You’d think it would be easy to accept $623,000 in free money from the state, but this is the new Springfield city council we’re talking about.

Aldermen Roy Williams and Larry Rockford spoke up about a Route 66 improvement plan including a dozen storytelling murals, one of which appears destined for the side of a Chatham bar – A.J.’s Corner – owned in part by Mike Buscher, the new mayor’s husband.

“There’s some people on this council that may be benefiting from the location of these murals,” said Williams. “Is that true? Is that not true? Or is it just a perceived conflict?”

“We know who’s part owner of A.J.’s, so to me it’s a conflict of interest,” threw in Rockford.

After the meeting, Mayor Misty Buscher – protesting that she had been on the job for eight days – said she had nothing to do with the murals and the bar, adding the discussion of the Mother Road improvement plan predates her time as mayor.

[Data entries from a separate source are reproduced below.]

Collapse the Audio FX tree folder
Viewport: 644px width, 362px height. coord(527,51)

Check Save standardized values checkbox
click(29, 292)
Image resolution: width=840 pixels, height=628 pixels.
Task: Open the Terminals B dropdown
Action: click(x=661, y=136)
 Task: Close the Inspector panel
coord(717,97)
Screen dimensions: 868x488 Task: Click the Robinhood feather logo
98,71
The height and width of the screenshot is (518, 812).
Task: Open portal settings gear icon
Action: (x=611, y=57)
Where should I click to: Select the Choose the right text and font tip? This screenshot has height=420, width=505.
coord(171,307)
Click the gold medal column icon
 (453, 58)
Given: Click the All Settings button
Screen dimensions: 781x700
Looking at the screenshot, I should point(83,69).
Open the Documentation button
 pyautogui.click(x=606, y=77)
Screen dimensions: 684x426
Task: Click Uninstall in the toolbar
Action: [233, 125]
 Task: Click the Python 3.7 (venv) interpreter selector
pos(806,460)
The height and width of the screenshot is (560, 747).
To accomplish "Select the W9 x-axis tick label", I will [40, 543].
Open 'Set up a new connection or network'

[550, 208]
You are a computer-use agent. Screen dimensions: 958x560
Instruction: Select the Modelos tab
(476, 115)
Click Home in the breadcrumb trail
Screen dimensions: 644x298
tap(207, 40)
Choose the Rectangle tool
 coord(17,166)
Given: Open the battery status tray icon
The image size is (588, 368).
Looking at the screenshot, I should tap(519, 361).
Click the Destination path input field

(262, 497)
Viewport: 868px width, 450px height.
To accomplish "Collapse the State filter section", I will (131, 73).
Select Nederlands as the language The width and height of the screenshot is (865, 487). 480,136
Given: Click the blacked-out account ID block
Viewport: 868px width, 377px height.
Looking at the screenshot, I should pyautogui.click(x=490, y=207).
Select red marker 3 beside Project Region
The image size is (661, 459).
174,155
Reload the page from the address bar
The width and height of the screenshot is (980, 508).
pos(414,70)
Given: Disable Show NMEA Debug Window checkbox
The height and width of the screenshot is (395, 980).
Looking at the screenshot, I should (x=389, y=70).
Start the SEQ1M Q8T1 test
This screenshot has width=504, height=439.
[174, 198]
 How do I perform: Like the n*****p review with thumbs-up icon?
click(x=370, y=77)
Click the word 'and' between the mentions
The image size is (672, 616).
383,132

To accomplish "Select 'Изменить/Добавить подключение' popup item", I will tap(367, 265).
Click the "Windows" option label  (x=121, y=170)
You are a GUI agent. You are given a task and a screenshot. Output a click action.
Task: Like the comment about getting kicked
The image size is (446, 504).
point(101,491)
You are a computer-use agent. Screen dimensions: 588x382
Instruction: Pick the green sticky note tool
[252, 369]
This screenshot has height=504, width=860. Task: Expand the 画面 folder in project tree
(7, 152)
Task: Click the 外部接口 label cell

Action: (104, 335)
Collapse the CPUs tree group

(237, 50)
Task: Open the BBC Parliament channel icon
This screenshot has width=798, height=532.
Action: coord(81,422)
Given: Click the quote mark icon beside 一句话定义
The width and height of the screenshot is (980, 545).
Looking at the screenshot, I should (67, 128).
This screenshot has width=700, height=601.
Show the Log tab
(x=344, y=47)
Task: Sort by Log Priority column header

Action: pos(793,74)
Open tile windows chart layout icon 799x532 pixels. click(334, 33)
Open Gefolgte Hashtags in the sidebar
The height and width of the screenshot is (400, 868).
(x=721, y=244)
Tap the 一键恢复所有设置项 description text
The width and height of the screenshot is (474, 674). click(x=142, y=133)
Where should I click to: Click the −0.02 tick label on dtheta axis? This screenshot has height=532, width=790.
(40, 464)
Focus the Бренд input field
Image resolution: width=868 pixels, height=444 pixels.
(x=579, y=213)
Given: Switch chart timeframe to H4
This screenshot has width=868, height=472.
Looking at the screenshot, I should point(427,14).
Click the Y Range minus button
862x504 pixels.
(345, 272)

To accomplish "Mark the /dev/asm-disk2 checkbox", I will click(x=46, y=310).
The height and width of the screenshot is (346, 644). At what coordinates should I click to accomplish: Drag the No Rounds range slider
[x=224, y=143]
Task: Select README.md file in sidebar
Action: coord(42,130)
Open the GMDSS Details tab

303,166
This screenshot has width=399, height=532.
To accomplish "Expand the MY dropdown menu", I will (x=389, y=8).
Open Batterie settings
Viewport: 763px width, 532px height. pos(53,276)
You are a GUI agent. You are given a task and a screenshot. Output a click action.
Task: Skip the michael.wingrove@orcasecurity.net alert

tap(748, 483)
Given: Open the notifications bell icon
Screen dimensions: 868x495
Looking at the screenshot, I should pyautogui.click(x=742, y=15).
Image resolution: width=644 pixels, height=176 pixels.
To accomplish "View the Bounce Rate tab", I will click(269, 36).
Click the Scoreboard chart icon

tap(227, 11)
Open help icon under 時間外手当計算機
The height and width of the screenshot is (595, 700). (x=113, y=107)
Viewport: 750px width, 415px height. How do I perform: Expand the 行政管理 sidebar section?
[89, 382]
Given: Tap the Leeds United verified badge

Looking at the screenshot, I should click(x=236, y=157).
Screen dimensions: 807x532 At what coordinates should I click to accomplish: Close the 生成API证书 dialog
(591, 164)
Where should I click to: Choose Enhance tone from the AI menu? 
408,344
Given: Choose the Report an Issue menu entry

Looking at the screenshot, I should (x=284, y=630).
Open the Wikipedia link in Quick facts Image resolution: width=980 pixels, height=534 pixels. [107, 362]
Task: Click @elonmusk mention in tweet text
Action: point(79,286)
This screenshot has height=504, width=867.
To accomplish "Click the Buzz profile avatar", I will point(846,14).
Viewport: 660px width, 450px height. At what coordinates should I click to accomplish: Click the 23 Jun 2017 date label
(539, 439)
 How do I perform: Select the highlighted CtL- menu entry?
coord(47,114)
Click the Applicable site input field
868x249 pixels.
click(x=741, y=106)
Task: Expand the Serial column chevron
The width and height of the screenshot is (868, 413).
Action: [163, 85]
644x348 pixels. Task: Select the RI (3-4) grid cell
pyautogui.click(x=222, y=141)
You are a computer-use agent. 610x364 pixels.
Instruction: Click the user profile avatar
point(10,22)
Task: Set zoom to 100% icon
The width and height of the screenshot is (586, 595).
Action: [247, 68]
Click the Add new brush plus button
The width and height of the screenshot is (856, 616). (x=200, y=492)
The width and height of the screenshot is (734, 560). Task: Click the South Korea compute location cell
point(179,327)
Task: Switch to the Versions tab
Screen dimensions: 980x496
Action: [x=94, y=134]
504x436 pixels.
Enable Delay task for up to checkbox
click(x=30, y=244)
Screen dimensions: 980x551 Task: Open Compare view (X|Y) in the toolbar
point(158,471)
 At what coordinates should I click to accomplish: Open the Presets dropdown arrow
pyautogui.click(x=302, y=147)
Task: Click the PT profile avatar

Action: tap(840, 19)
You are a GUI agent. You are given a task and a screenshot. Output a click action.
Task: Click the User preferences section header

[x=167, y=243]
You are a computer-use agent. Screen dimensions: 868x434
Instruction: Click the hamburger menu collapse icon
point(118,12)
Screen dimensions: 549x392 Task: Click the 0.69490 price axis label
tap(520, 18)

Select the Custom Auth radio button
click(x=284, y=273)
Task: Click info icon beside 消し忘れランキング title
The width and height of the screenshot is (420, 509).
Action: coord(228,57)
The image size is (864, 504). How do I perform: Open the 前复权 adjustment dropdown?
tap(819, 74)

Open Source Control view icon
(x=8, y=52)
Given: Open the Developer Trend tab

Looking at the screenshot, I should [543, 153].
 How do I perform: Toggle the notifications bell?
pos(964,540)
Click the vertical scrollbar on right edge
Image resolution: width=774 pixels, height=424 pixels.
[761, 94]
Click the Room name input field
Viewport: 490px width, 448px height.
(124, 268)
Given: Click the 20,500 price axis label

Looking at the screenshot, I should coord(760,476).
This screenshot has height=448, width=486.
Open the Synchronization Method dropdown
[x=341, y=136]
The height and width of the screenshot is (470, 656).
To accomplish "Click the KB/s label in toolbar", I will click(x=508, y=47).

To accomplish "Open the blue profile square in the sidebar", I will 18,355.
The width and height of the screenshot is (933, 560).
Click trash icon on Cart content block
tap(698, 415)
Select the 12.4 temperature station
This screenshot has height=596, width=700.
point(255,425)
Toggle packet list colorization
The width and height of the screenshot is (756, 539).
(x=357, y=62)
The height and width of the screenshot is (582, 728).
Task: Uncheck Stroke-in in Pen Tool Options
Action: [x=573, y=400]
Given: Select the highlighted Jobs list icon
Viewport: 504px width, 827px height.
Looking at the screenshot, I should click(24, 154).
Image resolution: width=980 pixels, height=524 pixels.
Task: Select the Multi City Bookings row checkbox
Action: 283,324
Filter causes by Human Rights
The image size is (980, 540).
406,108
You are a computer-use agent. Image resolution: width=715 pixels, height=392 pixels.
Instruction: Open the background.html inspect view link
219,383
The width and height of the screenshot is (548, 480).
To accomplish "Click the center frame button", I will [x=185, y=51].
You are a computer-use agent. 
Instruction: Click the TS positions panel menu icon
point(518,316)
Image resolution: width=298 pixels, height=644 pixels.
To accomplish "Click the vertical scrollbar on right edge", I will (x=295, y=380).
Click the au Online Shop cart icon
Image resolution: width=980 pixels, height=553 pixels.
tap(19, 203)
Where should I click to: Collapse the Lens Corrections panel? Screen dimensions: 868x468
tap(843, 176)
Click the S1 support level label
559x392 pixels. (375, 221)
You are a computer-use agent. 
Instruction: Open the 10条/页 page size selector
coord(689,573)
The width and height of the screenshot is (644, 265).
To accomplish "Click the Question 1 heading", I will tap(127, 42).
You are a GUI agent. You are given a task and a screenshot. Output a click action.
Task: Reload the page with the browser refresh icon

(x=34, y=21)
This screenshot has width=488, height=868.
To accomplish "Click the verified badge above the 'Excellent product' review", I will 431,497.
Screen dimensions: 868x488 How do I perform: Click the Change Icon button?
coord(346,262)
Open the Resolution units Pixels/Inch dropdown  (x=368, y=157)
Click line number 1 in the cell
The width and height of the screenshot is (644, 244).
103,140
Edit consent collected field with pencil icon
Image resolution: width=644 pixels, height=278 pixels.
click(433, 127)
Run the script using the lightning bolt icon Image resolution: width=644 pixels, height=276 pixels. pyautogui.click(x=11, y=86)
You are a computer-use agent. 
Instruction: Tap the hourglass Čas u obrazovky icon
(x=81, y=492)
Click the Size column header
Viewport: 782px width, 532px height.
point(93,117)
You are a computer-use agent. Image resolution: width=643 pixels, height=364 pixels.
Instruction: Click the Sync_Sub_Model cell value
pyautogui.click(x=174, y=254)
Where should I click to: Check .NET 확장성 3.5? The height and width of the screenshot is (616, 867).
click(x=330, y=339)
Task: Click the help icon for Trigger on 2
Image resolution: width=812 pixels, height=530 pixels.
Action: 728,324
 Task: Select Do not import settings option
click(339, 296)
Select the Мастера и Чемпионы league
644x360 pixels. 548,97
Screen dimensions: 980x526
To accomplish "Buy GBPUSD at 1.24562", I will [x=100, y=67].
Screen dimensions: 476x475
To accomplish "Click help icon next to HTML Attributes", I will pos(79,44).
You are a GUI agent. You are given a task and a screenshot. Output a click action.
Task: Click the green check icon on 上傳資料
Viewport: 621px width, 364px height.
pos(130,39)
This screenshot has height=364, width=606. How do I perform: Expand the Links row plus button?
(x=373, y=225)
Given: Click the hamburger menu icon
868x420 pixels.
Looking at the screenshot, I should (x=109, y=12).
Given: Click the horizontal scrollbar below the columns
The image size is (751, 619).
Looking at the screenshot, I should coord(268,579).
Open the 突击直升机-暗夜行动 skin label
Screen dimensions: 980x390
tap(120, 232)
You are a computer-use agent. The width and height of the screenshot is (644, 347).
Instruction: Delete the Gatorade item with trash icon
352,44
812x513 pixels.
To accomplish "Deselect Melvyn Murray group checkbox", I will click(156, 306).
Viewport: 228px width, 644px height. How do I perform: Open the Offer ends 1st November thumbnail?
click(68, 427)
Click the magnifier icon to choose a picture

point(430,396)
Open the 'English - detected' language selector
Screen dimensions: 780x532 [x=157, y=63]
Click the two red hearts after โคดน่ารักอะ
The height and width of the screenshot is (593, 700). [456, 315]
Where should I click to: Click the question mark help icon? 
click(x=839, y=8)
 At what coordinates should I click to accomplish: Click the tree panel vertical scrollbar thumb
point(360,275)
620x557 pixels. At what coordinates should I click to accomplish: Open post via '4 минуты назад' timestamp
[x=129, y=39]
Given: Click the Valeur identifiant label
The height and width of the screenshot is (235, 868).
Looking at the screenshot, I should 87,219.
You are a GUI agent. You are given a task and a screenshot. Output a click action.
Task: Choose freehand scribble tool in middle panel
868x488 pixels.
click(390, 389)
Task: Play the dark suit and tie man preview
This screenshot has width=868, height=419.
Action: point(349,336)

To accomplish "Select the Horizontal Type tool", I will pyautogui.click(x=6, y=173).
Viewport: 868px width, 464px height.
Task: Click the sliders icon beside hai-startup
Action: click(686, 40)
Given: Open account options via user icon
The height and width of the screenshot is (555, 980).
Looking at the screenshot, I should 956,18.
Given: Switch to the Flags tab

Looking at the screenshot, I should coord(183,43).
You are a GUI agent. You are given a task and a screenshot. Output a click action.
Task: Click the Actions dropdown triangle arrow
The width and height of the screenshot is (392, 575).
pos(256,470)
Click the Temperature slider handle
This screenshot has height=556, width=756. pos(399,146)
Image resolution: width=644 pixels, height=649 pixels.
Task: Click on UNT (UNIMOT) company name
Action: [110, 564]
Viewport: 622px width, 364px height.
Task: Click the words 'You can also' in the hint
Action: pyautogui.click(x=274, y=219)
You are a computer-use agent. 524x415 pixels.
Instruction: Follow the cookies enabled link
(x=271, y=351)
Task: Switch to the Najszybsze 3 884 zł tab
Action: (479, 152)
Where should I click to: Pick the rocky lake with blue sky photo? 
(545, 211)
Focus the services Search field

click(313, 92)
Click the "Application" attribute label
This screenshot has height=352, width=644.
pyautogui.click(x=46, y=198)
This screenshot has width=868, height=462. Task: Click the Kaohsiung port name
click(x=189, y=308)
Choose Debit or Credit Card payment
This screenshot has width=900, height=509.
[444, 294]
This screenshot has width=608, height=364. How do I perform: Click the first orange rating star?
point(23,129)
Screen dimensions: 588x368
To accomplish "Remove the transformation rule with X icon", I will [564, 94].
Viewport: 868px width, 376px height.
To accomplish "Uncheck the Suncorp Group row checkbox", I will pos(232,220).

She added the mural locations really have not been chosen. “They just gave examples in their presentation,” she said of A.J.’s being included when Scott Dahl, director of the Springfield Convention and Visitors Bureau, spoke to aldermen Tuesday.

Ald. Shawn Gregory – voicing hope that the story could include the Black experience of “sundown towns” – joined Williams in voting Present on the vote to accept the grant, which will also pay for “wayside” attractions and the resurrection of Shea’s gas station.

Tuesday night was Buscher’s first with gavel in hand.